Para o presidente da Associação Nacional dos Médicos de Saúde Pública (ANMSP), Ricardo Mexia, a medida deve ser tomada de forma responsável e planejada. “Deve ser uma estratégia integrada, com fornecimento de máscaras aos profissionais de saúde em número suficiente e depois em relação à população haver também a capacidade de elas serem disponibilizadas ou encontrar as soluções que permitam a cada cidadão conseguir proteger-se de alguma maneira”, avalia o epidemiologista.

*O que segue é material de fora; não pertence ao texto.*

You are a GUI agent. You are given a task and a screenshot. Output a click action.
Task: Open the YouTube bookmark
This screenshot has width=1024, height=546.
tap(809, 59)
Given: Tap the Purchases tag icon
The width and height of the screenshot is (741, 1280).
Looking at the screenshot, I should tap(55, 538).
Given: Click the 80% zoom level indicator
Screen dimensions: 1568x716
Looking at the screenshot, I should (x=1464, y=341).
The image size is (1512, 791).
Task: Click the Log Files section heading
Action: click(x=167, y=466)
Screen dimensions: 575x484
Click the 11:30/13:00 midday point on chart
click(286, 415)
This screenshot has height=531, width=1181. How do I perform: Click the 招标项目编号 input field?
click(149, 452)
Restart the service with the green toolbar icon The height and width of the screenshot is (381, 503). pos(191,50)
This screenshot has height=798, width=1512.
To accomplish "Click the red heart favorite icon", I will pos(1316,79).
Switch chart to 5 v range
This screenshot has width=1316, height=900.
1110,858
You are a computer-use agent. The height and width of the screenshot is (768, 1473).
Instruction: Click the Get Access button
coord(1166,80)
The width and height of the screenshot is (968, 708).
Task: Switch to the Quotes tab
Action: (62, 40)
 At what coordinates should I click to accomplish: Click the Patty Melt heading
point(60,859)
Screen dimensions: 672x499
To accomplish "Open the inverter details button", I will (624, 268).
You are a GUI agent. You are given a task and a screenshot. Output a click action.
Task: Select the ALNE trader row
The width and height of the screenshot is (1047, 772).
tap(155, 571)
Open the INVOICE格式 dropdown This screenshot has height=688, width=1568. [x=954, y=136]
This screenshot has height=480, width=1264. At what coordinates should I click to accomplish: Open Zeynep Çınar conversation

Mexia também destaca a importância da orientação sobre o uso correto das máscaras, uma vez que a utilização inadequada pode até aumentar o risco de disseminação do vírus. Ele também se preocupa com o incentivo às máscaras de pano ou outras formas improvisadas de proteção do rosto. “As pessoas podem estar a usar uma máscara de pano que não protege quase nada e achar que isso reduz seu risco. Portanto aí temos a cautela e estamos revisando que tipo de máscaras as pessoas poderão improvisar”, afirma o médico.

Além disso, é consenso entre os especialistas que estender o uso de máscaras a toda a população não significa deixar de lado as outras medidas. Higiene das mãos e distanciamento social são fundamentais para conter a propagação do coronavírus, com ou sem máscara.

Correlação

Embora os países que tenha tornado o uso das máscaras obrigatório façam questão de anunciar os benefícios desta decisão no controle da doença, a correlação com o avanço do número de infectados não é tão clara.

Na Eslováquia, o primeiro caso de Covid-19 foi registrado no dia 7 de março. Menos de dez dias depois, em 16 de março, quando havia 17 casos confirmados, o país decretou a obrigatoriedade das máscaras. A partir disso, a curva de contágio seguiu em uma tendência irregular, com quedas brandas, aumentos repentinos e alguns dias sem nenhum novo caso registrado. Desde a última sexta-feira (03) a curva segue tendência de abrandamento. Atualmente a Eslováquia registra 485 casos e nenhuma morte.

Já a vizinha República Tcheca teve os primeiros casos registrados em 2 de março, mas só obrigou os cidadãos a usarem máscaras no dia 24 de março. A curva, neste caso, é ainda mais errática, com alternâncias de escaladas e descidas no aumento diário de casos. O país soma 4.857 casos e 67 mortes.

A Áustria, que lida com a doença desde o dia 26 de fevereiro, anunciou no final de março que a partir do dia 1º de abril as máscaras seriam obrigatórias a todos os cidadãos. Curiosamente, desde o primeiro dia de abril que o aumento diário no número de casos vem diminuindo. O país tem 11.983 casos e 204 mortes.